SEC Trends: More Enforcement Actions, More Administrative Proceedings, Less Sanctions
SEC enforcement is brining more actions, more administrative proceedings but obtaining lower amounts of penalties and disgorgement, according to a recent report by Cornerstone Research. SEC Enforcement Activity Against Public Company Defendants, Fiscal Years 2010 — 2015 (here).
The number of SEC enforcement actions is increasing, focused on disclosure and FCPA violations, according to the Report. Over the last five fiscal years the number of enforcement actions brought by the agency has significantly increased. For example, in fiscal 2010 there were 681 actions filed, while there were 735 brought the next year. By 2014 there were 755 actions filed followed by 807 last year. During the same period the number of enforcement actions brought against public company defendants remained roughly constant, with 33 such actions brought in 2010 and 2015.
The increase in the overall number of SEC enforcement actions brought last year was driven by an increase in number of independent enforcement actions, compared to follow-on administrative proceedings and delinquent filing actions. In fiscal 2015 there 507 independent enforcement actions filed which is a record. That compares to a range of 318 to 445 independent actions for the fiscal years 2005 to 2012. At the same time the number of follow-on actions declined.
Actions against public company defendants focused largely on reporting and disclosure questions and FCPA issues. In 2015 52% of the actions against public companies involved reporting and disclosure questions while 33% centered on FCPA issues. For the period 2010 to 2014, on average, 57% of the cases against public companies involved reporting and disclosure questions while 33% concerned the FCPA.
Venue selection is one of the key topics of discussion regarding the SEC. In recent months a bevy of actions have been brought against the SEC concerning the selection of venue. The statistics in the Report chart the shift. For the period 2010 through 2013 over 65% of the actions against public companies were brought in federal court. Thus, in fiscal year 2010 only 21% of the actions were brought as administrative proceeding while in fiscal year 2011 it was 34%, 2012 24% and 2013 35%.
Fiscal years 2014 and 2015 represent a dramatic shift. In 2014 74% of the actions against public companies were bought as administrative proceedings while only 26% were filed in federal court. The shift continued the next year with 76% of those actions being brought as administrative proceedings and 24% as federal court actions.
The fact that most public companies settle actions with the SEC is a well established. At the same time venue selection may be having in impact. Last year 82% of the actions brought against public companies were settled at the time of filing. That is consistent with the fact that 85% of those actions were settled on filing in 2014 and 81% in 2013.
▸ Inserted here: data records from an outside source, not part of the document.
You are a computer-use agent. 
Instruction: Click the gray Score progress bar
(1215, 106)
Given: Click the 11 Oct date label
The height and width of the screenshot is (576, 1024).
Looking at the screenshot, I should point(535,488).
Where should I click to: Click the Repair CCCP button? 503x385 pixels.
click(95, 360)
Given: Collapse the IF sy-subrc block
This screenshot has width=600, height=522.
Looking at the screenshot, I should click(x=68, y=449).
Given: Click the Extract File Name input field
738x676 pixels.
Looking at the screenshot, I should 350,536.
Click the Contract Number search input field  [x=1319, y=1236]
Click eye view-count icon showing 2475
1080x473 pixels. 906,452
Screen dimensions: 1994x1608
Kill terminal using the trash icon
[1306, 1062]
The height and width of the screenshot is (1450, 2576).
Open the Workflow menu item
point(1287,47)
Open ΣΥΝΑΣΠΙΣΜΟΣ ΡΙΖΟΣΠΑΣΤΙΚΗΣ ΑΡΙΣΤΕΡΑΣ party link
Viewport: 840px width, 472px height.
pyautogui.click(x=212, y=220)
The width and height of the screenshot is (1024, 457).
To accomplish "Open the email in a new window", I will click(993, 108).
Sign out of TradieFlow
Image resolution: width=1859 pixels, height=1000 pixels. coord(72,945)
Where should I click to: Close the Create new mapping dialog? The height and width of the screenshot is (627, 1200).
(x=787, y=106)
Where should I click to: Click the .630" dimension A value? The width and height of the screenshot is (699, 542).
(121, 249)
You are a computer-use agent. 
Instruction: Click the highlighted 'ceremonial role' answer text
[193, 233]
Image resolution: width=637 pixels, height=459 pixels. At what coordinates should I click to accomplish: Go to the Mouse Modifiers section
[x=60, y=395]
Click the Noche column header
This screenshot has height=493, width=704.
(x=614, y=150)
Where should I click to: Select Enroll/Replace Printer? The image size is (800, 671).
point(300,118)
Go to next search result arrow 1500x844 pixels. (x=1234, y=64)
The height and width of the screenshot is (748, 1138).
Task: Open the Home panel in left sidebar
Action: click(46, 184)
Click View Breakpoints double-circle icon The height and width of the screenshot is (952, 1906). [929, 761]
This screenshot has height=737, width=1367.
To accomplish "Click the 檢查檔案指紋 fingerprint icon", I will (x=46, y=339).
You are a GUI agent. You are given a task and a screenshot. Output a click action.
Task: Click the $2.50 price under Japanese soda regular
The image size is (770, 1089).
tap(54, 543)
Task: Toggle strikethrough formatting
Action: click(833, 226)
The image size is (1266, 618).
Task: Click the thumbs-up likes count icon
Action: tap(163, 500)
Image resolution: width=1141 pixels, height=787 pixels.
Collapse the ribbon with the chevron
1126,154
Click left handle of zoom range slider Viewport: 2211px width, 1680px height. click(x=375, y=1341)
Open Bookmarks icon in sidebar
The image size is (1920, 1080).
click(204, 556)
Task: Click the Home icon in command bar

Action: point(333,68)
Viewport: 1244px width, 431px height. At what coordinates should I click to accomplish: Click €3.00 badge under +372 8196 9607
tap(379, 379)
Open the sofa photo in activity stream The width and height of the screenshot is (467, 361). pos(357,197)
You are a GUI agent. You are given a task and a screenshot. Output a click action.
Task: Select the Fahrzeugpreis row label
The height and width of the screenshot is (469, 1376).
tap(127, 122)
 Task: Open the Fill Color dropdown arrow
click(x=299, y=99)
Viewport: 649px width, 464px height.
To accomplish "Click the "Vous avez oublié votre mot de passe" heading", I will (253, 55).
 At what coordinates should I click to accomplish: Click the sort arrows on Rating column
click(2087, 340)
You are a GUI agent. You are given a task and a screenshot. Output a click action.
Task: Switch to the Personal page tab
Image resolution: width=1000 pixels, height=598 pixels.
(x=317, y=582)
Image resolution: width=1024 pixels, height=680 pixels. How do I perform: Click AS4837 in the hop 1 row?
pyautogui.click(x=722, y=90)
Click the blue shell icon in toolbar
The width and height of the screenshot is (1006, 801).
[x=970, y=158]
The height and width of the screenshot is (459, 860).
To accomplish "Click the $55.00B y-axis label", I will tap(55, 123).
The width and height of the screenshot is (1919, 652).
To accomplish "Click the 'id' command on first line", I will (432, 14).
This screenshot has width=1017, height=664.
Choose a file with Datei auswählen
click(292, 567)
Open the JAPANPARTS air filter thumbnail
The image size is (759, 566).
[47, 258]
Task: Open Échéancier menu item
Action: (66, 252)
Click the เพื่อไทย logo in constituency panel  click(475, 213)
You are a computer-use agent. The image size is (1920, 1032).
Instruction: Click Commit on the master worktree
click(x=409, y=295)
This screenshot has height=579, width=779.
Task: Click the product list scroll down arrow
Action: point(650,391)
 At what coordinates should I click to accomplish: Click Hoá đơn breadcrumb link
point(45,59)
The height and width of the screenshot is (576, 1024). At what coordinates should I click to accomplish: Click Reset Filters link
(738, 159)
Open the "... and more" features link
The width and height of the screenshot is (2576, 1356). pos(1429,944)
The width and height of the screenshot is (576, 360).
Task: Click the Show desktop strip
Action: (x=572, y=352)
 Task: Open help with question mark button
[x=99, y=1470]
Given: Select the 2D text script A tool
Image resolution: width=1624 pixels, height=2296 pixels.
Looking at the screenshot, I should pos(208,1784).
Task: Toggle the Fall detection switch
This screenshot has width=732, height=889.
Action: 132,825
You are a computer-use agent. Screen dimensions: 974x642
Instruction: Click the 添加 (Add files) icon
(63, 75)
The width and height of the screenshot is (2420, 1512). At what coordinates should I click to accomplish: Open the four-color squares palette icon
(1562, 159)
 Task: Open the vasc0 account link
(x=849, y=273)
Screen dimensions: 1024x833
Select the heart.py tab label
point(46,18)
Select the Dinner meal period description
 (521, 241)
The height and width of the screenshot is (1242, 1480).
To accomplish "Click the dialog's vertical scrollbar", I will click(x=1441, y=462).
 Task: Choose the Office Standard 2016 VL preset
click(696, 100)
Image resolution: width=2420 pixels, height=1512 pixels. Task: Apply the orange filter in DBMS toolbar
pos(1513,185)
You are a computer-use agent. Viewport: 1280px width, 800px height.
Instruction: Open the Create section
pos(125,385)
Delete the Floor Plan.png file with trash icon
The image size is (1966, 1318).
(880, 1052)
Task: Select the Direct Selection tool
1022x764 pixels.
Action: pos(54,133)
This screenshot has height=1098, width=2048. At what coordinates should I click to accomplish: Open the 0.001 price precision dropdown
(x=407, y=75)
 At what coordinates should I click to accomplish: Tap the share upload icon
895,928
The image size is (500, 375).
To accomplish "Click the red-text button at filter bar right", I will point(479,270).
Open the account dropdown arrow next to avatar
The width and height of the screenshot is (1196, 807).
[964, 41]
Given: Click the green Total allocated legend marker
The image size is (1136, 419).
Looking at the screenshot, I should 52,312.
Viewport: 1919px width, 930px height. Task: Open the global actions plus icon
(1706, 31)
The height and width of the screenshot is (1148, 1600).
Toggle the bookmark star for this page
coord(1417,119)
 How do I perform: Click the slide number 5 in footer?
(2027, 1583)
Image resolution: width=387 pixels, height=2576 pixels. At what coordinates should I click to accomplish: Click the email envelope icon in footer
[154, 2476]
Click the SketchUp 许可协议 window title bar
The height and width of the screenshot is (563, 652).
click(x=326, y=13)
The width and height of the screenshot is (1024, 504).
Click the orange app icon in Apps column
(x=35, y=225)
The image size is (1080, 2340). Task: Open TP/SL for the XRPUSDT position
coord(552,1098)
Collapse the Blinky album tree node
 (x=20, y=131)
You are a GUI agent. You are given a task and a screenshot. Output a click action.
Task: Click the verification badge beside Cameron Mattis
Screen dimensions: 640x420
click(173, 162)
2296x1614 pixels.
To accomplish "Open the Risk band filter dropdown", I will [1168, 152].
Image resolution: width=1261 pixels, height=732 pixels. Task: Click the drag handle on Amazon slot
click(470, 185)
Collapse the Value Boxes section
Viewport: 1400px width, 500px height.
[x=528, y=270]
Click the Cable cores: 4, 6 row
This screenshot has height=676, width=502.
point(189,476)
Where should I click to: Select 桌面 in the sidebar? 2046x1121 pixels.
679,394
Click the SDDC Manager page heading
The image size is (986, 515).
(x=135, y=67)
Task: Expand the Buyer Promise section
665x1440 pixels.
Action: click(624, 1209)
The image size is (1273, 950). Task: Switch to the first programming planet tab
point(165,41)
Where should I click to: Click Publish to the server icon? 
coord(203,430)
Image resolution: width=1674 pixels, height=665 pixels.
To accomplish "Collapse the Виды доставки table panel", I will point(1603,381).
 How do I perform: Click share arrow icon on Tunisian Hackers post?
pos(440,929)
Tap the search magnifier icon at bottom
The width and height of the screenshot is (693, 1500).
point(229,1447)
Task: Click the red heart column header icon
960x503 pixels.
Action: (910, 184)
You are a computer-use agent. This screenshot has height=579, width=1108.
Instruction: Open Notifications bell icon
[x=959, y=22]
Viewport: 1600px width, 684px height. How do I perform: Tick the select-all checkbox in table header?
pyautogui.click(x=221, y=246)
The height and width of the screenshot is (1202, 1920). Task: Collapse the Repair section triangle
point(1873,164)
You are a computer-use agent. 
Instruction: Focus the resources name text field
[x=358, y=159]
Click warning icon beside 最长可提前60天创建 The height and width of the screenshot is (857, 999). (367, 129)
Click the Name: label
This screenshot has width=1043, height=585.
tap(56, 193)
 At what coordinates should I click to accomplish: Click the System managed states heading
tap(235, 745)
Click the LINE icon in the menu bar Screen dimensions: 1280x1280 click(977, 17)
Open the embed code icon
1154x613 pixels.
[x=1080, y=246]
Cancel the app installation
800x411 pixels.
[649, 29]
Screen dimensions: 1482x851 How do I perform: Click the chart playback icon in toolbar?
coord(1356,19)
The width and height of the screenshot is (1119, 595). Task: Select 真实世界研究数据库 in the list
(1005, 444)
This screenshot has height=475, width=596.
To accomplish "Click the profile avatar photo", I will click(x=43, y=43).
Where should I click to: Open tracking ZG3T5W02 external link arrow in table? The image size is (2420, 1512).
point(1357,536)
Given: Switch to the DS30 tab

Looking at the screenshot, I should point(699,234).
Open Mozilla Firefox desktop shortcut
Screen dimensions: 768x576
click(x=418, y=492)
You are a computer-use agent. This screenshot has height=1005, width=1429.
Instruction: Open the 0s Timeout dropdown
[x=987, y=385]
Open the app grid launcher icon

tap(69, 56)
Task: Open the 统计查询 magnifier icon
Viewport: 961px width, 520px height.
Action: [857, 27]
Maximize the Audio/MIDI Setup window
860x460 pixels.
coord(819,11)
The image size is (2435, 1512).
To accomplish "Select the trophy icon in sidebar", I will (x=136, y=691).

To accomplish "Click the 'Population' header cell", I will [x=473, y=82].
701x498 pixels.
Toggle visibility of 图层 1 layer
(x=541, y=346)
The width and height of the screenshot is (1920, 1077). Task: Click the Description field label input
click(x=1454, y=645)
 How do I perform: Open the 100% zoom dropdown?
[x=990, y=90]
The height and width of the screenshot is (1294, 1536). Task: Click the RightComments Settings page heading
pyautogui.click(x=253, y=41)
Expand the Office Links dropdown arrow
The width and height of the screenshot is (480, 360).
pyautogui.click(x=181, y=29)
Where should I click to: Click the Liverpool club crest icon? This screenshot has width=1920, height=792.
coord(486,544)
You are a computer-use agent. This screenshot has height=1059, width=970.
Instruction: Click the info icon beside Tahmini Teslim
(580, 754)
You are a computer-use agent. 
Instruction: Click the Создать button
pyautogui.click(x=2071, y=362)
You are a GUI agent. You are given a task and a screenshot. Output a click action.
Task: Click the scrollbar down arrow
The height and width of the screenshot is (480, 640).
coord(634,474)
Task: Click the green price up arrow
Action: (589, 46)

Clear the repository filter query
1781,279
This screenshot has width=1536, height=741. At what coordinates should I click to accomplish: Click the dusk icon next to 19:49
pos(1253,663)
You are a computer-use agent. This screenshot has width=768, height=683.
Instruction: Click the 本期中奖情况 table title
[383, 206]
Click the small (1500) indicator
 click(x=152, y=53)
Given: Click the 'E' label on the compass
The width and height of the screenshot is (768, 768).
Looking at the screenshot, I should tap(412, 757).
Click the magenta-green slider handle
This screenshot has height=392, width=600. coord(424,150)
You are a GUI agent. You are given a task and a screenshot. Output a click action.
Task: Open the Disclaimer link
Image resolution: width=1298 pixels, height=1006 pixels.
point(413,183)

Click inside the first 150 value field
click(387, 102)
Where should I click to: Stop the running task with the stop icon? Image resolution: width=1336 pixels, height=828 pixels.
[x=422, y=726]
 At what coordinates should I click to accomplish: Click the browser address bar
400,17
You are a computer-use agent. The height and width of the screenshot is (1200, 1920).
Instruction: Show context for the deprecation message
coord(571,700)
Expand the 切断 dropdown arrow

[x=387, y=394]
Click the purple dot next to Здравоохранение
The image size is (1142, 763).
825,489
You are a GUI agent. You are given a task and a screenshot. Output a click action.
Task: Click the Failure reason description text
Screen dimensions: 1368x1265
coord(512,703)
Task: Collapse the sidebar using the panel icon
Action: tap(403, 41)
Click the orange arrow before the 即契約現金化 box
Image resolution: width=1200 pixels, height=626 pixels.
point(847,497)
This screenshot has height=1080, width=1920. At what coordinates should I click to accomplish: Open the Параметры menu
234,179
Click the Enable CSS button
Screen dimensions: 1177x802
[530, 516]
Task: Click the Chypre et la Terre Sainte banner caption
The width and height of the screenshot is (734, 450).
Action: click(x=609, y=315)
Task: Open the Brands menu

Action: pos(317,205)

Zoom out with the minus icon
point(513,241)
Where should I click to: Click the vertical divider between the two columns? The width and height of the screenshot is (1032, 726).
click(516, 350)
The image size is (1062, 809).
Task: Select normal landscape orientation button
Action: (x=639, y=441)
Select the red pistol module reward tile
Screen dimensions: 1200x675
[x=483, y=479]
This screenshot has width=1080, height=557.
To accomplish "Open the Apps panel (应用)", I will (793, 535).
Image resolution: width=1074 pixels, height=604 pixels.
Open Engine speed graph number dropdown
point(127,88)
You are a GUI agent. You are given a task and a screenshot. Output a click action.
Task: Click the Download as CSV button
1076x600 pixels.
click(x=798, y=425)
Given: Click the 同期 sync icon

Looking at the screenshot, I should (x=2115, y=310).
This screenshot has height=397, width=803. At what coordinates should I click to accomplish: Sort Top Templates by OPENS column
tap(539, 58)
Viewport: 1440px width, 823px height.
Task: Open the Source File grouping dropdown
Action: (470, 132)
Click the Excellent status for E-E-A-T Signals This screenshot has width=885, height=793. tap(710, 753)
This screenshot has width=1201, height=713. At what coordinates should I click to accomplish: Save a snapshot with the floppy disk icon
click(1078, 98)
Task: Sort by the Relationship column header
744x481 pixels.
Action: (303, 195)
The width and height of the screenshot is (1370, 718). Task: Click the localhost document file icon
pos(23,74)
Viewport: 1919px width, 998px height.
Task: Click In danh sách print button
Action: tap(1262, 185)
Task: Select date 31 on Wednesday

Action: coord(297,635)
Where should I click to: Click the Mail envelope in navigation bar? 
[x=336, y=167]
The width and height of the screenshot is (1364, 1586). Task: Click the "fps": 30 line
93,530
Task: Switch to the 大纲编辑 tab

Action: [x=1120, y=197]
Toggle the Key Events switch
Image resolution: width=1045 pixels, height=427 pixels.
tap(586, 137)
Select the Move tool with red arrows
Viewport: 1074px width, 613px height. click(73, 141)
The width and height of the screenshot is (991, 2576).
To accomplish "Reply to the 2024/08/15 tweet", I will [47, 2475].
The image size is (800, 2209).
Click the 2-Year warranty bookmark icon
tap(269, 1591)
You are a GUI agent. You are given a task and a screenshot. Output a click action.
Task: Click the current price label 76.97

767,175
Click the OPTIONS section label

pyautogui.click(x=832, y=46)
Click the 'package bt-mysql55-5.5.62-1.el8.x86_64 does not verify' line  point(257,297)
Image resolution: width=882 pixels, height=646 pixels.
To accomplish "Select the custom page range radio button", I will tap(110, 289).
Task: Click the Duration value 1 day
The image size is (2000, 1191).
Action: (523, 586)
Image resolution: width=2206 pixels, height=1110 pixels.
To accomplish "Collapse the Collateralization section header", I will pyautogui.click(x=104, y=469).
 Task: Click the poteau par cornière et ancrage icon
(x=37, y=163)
The trend of filed at the time of settlement seems to shift with venue however. In 2015 96% of the actions filed against public companies as administrative proceedings were settled at the time the action was instituted. That is higher than the 88% in 2014 but less than the 100% recorded in 2013 and 2012.
In contract, in 2015 only 38% of the enforcement actions filed by the SEC against public companies in federal court were settled at the time of filing. The prior year it was 78% and in 2013 71%. While it is clear that there is a significant increase in the number of actions against public companies being brought as administrative proceedings, the reason that virtually all of those cases are settled at the time of filing is an open question – did the venue selection drive the settlement, the settlement drive the venue selection or was venue selection only a matter of convenience for the agency as some officials have suggested?
Finally, the total monetary penalties and disgorgement imposed on public companies last year not only declined compared with the two prior years, but is below the five year median. Last year $574 million in penalties and disgorgement resulted for SEC enforcement actions. That is down significantly compared to the prior year’s $1,254 billion and 2013 when the amount was $739 million. The amount of disgorgement and penalties obtained by the Commission last year was also below the median of $698 million for the period. At the same time it is questionable if disgorgement — which is ill-gotten gains — should be lumped together with penalties — a sanction — when measuring enforcement performance.